12/05/2007

Step-by-step instruction

West Senior High class teaches dance moves to elementary students

By Carol South
Herald contributing writer

Students teaching students: 32 Intro to Dance students at Traverse City West Senior High School discovered that the best way to learn something is to teach it.

For two sessions last week, six groups of the students took their newfound swing, foxtrot and salsa skills on the road to teach upper elementary grades at Glenn Loomis and Willow Hill. In between the Tuesday morning and the Friday morning sessions, instructor Philip Leete had his students evaluate their lesson plans and modify them as needed.

When the high schoolers returned for the second and final visit, they were pleased at how much the fourth, fifth and sixth graders at Glenn Loomis and the sixth graders at Willow Hill remembered.

"It's been awesome, they got it down really easy,” said Kayla Fasel, a senior at West, adding of Leete: "He just wanted us to learn to teach; he kind of breaks [the steps] down for us in class and he wants to make sure we can do it, too.”

The seventh Intro to Dance group had a mission to perform for residents at Woodside Village Senior Apartments a Mexican-style dance number that they choreographed themselves.

The elementary students appreciated the opportunity to master not only the basic moves, but also some of the flourishes.

"I liked how you did the square and behind the head and the sugar,” said Jasmine Bell, a fifth grade student who with her split fifth/sixth grade class learned to swing. "I tried to remember the moves, how you move your feet — it was kind of hard and kind of easy.”

Nathan Thompson, Bell's classmate, found he could do the steps better than he thought.

"I don't really have to look at my feet, I just look at what my arms are doing,” said the fifth grader.

Leete, a permanent substitute teacher at West High School, had been teaching his students various social dances all semester. He conceived of the road trip as a way to boost his students' skills and share their growing enthusiasm. Students picked their own music as well as determined how to teach their chosen dance style.

"The hardest thing was keeping them interested,” said Nicole Ravellette, also a senior at West who taught with Fasel.

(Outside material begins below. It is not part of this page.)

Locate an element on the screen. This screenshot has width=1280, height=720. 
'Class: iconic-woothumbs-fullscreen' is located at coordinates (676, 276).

Ravellette noted that her fourth grade students were not necessarily bored, "but they wanted new things.”

"It took us longer to learn,” she added of the her age group's learning curve for the dances.

After just one session in the elementary schools, Leete enthused about his other goal for the project: the life skills gained by his students as they learned to teach.

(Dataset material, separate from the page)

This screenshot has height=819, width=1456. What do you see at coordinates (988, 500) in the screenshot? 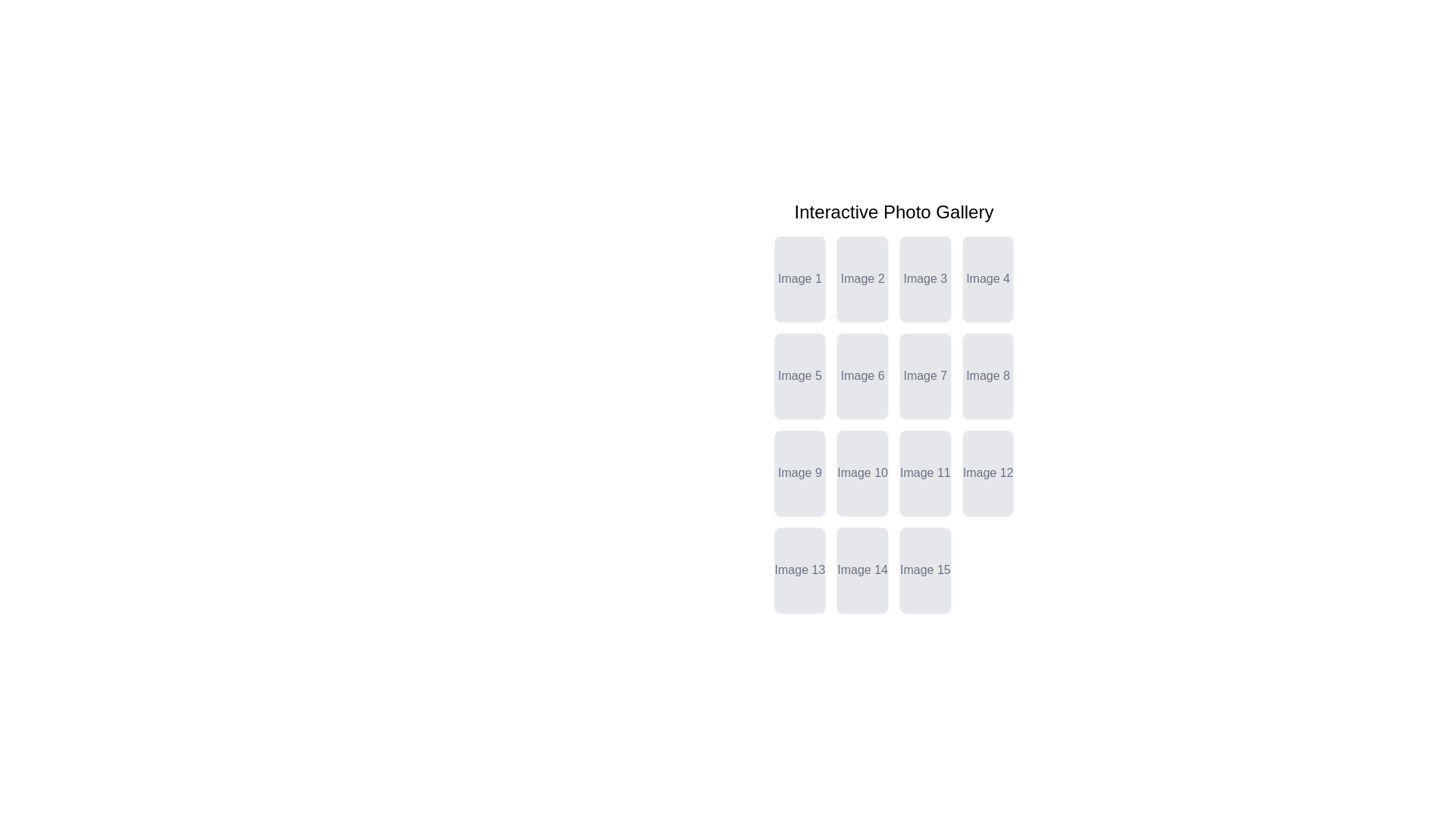
I see `the button located at the bottom of the grid cell for 'Image 12'` at bounding box center [988, 500].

"It's a difficult skill, to teach,” he said. "It gave me the opportunity to talk about [being an] entrepreneur and making their own way; that if you like something and learn to teach it well, people will pay you money to teach it.”

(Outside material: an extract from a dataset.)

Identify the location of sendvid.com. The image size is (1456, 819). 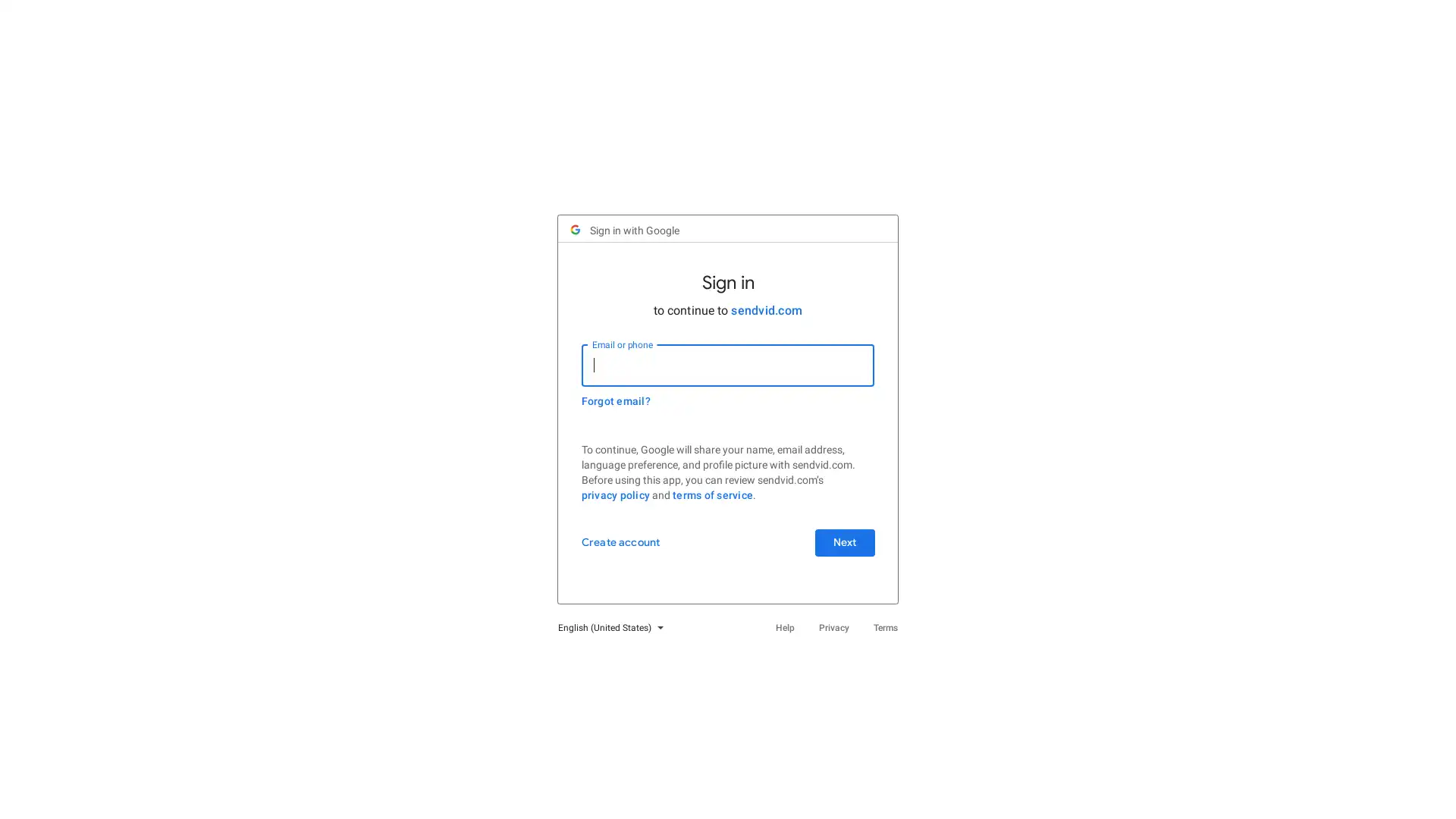
(767, 315).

The idea to tap high schoolers, who are already cool in elementary school kids' eyes, as teachers proved to be a win-win scenario where everyone learned from each other.

"The impact was impressive,” said Leete. "It's interesting in the power of being able to utilize the high schoolers.”

Thompson, for one, rated his high school mentors highly after the two sessions mastering swing steps.

"The teachers are strict and you have to do it perfect,” he noted of the adult instructors in his life. "So it's better to learn from high school kids.”

Some of the last dollars of the now-expired Every Step Counts grant provided busing for the endeavor, noted Patti Tibaldi, the grant coordinator who is also the athletic director at West. She wanted to support Leete's idea in order to bridge the enthusiasm she has seen for Dance Dance Revolution, which is available in all four secondary schools.

"[Dance] is another area that some students will respond to, not everyone likes team sports or getting on a bike,” she noted. "But dance is very social, I really do think it teaches them manners.”